=== Begin Enclosure ===

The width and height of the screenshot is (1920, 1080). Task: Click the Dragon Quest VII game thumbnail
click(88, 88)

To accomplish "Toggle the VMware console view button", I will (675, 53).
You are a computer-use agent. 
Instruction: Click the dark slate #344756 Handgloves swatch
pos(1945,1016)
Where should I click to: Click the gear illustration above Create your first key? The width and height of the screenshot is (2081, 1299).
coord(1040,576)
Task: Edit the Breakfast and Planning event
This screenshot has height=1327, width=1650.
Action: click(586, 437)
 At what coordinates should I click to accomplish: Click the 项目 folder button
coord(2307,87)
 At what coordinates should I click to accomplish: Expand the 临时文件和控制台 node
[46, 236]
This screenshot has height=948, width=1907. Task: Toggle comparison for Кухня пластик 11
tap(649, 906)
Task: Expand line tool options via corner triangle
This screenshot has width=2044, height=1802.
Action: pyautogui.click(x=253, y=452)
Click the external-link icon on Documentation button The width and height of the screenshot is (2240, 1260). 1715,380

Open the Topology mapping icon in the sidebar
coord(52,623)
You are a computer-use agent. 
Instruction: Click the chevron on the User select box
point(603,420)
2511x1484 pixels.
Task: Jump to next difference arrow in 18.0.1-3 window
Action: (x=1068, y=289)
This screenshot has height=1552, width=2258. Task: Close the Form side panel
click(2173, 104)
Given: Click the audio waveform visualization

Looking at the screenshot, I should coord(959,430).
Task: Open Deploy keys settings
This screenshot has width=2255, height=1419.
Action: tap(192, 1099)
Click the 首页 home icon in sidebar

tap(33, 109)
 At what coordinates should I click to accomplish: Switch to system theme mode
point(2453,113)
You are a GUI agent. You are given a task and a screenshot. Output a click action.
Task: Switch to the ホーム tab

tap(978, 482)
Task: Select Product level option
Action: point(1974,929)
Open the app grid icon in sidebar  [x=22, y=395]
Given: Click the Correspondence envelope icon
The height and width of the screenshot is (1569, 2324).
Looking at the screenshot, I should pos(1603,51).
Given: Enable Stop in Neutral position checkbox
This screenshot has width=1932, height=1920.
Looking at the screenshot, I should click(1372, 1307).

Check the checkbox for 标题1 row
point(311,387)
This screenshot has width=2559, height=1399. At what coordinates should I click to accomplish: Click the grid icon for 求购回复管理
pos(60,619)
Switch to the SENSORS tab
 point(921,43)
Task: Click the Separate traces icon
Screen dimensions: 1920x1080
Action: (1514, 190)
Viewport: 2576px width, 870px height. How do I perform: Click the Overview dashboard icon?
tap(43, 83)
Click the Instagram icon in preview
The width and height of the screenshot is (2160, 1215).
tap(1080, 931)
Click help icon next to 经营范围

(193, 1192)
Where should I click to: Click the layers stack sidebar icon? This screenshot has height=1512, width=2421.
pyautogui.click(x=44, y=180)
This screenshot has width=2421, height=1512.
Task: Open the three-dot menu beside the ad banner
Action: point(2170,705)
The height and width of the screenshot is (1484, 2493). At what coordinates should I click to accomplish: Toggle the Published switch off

=== End Enclosure ===

What is being asked
With every word kept as it is, set down the entries again.

Solved exercise
The width and height of the screenshot is (1920, 1080). Task: Click the Dragon Quest VII game thumbnail
click(88, 88)

To accomplish "Toggle the VMware console view button", I will (675, 53).
You are a computer-use agent. 
Instruction: Click the dark slate #344756 Handgloves swatch
pos(1945,1016)
Where should I click to: Click the gear illustration above Create your first key? The width and height of the screenshot is (2081, 1299).
coord(1040,576)
Task: Edit the Breakfast and Planning event
This screenshot has height=1327, width=1650.
Action: click(586, 437)
 At what coordinates should I click to accomplish: Click the 项目 folder button
coord(2307,87)
 At what coordinates should I click to accomplish: Expand the 临时文件和控制台 node
[46, 236]
This screenshot has height=948, width=1907. Task: Toggle comparison for Кухня пластик 11
tap(649, 906)
Task: Expand line tool options via corner triangle
This screenshot has width=2044, height=1802.
Action: pyautogui.click(x=253, y=452)
Click the external-link icon on Documentation button The width and height of the screenshot is (2240, 1260). 1715,380

Open the Topology mapping icon in the sidebar
coord(52,623)
You are a computer-use agent. 
Instruction: Click the chevron on the User select box
point(603,420)
2511x1484 pixels.
Task: Jump to next difference arrow in 18.0.1-3 window
Action: (x=1068, y=289)
This screenshot has height=1552, width=2258. Task: Close the Form side panel
click(2173, 104)
Given: Click the audio waveform visualization

Looking at the screenshot, I should coord(959,430).
Task: Open Deploy keys settings
This screenshot has width=2255, height=1419.
Action: tap(192, 1099)
Click the 首页 home icon in sidebar

tap(33, 109)
 At what coordinates should I click to accomplish: Switch to system theme mode
point(2453,113)
You are a GUI agent. You are given a task and a screenshot. Output a click action.
Task: Switch to the ホーム tab

tap(978, 482)
Task: Select Product level option
Action: point(1974,929)
Open the app grid icon in sidebar  [x=22, y=395]
Given: Click the Correspondence envelope icon
The height and width of the screenshot is (1569, 2324).
Looking at the screenshot, I should pos(1603,51).
Given: Enable Stop in Neutral position checkbox
This screenshot has width=1932, height=1920.
Looking at the screenshot, I should click(1372, 1307).

Check the checkbox for 标题1 row
point(311,387)
This screenshot has width=2559, height=1399. At what coordinates should I click to accomplish: Click the grid icon for 求购回复管理
pos(60,619)
Switch to the SENSORS tab
 point(921,43)
Task: Click the Separate traces icon
Screen dimensions: 1920x1080
Action: (1514, 190)
Viewport: 2576px width, 870px height. How do I perform: Click the Overview dashboard icon?
tap(43, 83)
Click the Instagram icon in preview
The width and height of the screenshot is (2160, 1215).
tap(1080, 931)
Click help icon next to 经营范围

(193, 1192)
Where should I click to: Click the layers stack sidebar icon? This screenshot has height=1512, width=2421.
pyautogui.click(x=44, y=180)
This screenshot has width=2421, height=1512.
Task: Open the three-dot menu beside the ad banner
Action: point(2170,705)
The height and width of the screenshot is (1484, 2493). At what coordinates should I click to accomplish: Toggle the Published switch off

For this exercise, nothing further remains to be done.